What were the three most common forms of women’s entrepreneurship in mid-nineteenth-century California?

. . .Or I could provide them with primary-source materials by, say, Theodosia Burr Shepherd and her daughter Myrtle Shepherd Francis–pioneers of horticultural entrepreneurship in California and cultivators of plants that students likely have growing in their neighbors’ yards or have seen at Home Depot**–and ask them larger historiographical questions.

  • Why might women have been early pioneers of California’s floricultural and horticultural industries?
  • What challenges do you think faced women entrepreneurs between 1865 and 1900?
  • Why, in “The Woman in Floral Culture,” does Shepherd suggest women’s clothing is the greatest encumbrance to their entrepreneurial success in floriculture? Based on your knowledge of the era, do you concur?
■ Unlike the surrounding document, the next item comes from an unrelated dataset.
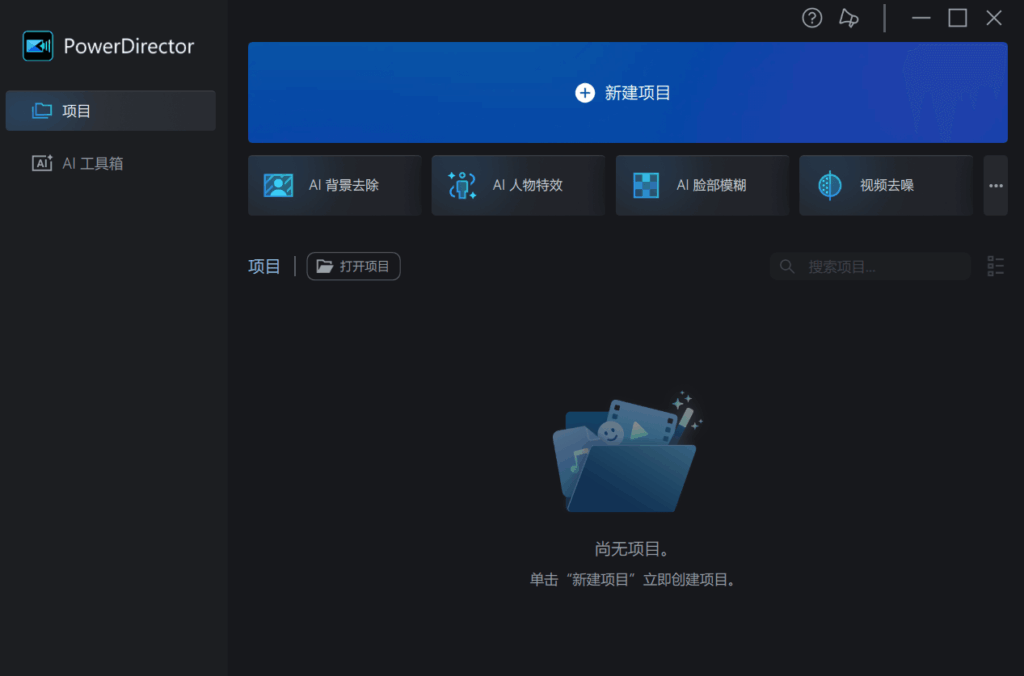This screenshot has width=1024, height=676.
Task: Expand more AI tools via ellipsis button
Action: pyautogui.click(x=995, y=185)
Why or why not?
  • Why might have nineteenth-century California provided more fertile ground for women entrepreneurs (and scientists!) than states east of the Mississippi?
  • Why are early women entrepreneurs not better represented in today’s history textbooks, especially considering we live in an era that celebrates the entrepreneurial spirit?
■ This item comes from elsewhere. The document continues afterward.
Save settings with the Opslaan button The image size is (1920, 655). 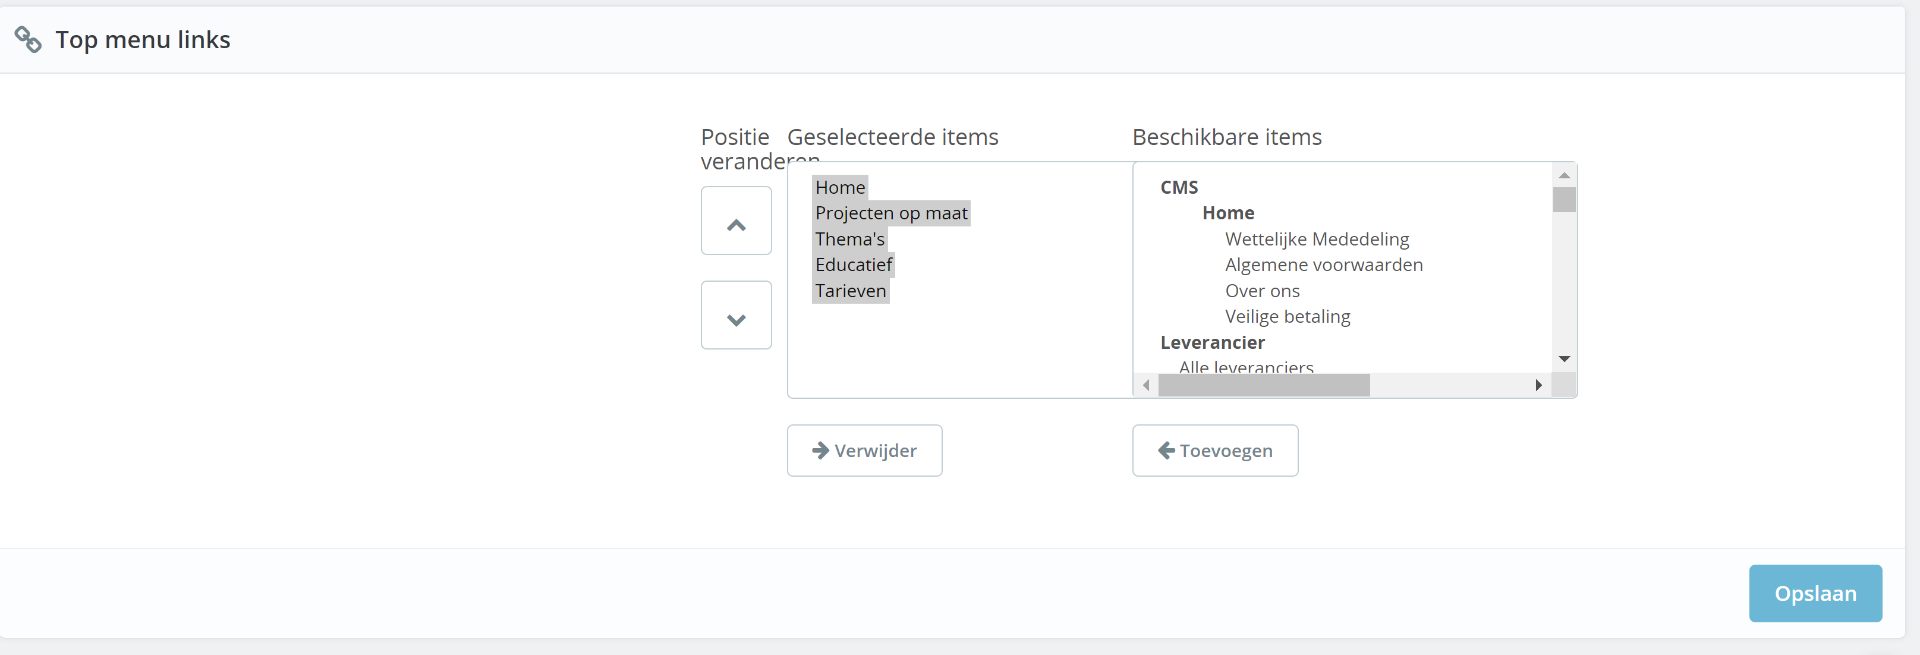pos(1815,594)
The answers to those kinds of questions are unlikely to be cleanly and clearly articulated, either by me or by my students.  And lecture capture is, it seems, all about decisive articulation of disciplinary facts.  (And I so do not do disciplinary facts.)

Lecture capture wish list

I do occasionally “lecture” in five- to seven-minute chunks that students might find useful to revisit.  So. . . What would have to be in place for me to use lecture capture?  (Maybe some of these options exist, but I’m sure others do not.)
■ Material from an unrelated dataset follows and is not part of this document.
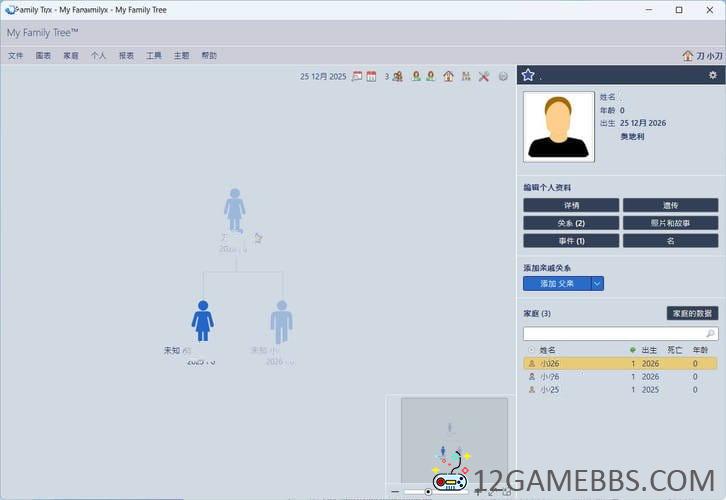
Task: Select the faded male child figure in tree
Action: pos(281,321)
1.) Ways to record multiple, simultaneous small-group discussion by students–and a simple way for me to provide some kind of feedback on those discussions, perhaps using video or audio.  (The name of the lecture capture system–Echo360–would imply that technology exists to capture and play back all audio in the classroom, yes? Alas, not yet.)

2.) Ways to annotate the classroom-generated audio and video with text, so that if I wanted to share a link related to a certain moment in the video, I could.

3.) Fully accessible–the software should generate an automatic transcript that I can edit when I find transcription errors.

4.) Video and audio must be fully, and easily, editable by me.

5.) A setting that ensures only I, and no one else, can upload the videos.

6.) A choice of how open I’d like to make the videos–that is, I’d like to make them easy to upload to YouTube so that I can embed them on a (publicly accessible) class blog.  Other instructors would likely prefer Blackboard, but since I only use Blackboard to calculate grades (and I hope to use Excel for that in the future, but I’m innumerate, so I rely on an LMS) and share an occasional document, I don’t want any of my content uploaded to Blackboard.

What about you?

Have you found a satisfactory way to use lecture capture–one that is more about achieving your desired learning objectives rather than student convenience and efficiency of content delivery?  I’d love to hear about it. . .

* Granted, my unease with lecture capture is rooted in a deep distrust of lecturing as a teaching tool.  A select few do it well, and a select few students learn best from lectures–but after working as a teaching consultant for a few years, I observed that most people don’t lecture well, and most students retain next to nothing from the average lecture.

** Doubled, fluted, frilled, ruffled, and pinked petunias! Blue morning glory (Ipomoea ‘Heavenly Blue’)!  Eschscholzia californica ‘Golden West’!